INPUT DATA: Begin

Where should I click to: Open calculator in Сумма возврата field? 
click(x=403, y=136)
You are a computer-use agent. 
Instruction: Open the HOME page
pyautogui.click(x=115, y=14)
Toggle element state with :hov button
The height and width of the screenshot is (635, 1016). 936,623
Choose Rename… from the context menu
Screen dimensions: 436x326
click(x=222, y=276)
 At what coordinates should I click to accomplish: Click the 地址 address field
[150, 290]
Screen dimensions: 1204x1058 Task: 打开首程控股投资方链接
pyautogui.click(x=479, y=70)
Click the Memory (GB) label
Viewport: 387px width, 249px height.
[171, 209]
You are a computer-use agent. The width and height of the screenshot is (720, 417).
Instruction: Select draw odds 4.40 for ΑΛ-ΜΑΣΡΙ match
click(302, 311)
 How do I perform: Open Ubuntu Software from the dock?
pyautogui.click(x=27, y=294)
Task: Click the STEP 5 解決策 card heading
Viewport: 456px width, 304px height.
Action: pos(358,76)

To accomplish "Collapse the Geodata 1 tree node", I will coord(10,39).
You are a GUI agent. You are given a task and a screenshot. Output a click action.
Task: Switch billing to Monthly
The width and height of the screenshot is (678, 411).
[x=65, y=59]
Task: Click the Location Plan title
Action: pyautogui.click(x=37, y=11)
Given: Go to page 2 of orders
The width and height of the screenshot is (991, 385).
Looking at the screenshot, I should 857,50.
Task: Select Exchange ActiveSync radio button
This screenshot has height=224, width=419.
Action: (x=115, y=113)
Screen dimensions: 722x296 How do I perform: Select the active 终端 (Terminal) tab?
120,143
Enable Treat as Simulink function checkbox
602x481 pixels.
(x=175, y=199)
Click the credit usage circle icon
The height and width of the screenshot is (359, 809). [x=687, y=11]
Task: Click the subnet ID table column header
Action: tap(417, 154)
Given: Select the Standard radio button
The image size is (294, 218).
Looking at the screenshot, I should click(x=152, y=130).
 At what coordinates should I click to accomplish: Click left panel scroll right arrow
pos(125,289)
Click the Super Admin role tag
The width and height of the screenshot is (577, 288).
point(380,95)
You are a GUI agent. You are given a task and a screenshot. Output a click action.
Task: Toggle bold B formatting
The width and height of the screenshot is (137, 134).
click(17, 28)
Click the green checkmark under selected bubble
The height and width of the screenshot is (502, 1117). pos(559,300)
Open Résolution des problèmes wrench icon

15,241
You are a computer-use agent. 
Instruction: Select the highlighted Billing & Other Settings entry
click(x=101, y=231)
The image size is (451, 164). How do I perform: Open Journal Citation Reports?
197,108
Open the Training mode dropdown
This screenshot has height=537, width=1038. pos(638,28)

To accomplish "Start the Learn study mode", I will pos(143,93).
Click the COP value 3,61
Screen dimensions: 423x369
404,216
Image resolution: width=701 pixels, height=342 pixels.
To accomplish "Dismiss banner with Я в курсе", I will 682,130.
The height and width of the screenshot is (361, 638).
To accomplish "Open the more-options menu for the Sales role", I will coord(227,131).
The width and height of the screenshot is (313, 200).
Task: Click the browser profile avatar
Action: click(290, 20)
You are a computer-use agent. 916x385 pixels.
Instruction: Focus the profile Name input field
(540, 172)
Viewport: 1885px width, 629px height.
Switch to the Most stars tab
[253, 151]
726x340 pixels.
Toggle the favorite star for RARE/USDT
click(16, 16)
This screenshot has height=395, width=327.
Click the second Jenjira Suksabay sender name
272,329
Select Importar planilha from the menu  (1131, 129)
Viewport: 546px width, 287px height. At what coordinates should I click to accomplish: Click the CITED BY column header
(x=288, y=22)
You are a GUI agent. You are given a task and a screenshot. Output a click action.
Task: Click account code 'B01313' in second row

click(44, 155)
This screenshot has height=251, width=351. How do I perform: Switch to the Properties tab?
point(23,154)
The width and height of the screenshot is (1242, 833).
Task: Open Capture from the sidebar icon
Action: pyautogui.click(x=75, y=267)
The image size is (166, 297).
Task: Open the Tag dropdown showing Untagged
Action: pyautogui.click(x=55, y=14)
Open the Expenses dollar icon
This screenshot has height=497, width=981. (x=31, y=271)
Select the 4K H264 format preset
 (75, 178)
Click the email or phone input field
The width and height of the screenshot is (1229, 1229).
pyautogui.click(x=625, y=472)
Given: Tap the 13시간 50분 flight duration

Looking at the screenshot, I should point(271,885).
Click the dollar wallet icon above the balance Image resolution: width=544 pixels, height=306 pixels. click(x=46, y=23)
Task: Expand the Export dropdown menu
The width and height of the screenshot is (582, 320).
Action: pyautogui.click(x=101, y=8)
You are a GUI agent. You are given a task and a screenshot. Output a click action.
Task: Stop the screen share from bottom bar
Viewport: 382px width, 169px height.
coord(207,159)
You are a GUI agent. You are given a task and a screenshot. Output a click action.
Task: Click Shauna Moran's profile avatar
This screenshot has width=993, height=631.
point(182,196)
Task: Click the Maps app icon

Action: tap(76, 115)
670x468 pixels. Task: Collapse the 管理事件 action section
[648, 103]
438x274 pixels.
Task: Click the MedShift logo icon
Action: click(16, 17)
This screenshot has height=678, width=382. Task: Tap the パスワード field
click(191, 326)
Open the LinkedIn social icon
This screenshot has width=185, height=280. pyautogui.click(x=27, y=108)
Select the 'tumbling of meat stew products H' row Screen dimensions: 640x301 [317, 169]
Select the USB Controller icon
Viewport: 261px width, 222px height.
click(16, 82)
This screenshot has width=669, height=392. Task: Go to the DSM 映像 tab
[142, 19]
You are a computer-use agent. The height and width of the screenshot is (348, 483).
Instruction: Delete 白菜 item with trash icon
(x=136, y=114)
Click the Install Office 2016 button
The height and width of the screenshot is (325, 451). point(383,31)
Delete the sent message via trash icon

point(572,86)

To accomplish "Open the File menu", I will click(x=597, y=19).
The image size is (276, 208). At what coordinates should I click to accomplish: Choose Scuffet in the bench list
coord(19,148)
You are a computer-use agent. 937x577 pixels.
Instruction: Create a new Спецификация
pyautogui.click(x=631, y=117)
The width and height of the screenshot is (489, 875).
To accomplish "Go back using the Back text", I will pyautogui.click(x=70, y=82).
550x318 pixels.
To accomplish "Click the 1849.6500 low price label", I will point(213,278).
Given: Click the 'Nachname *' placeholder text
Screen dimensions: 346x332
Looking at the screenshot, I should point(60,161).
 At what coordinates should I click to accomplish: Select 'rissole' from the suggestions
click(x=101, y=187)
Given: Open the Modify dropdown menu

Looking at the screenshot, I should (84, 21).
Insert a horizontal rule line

INPUT DATA: End

Copy, exactly and only, the lines above that begin with the one containing "The width and height of the screenshot is (582, 320)." and finish with the one containing "Task: Click Shauna Moran's profile avatar".

RESULT OF THIS TASK →
The width and height of the screenshot is (582, 320).
Action: pyautogui.click(x=101, y=8)
You are a GUI agent. You are given a task and a screenshot. Output a click action.
Task: Stop the screen share from bottom bar
Viewport: 382px width, 169px height.
coord(207,159)
You are a GUI agent. You are given a task and a screenshot. Output a click action.
Task: Click Shauna Moran's profile avatar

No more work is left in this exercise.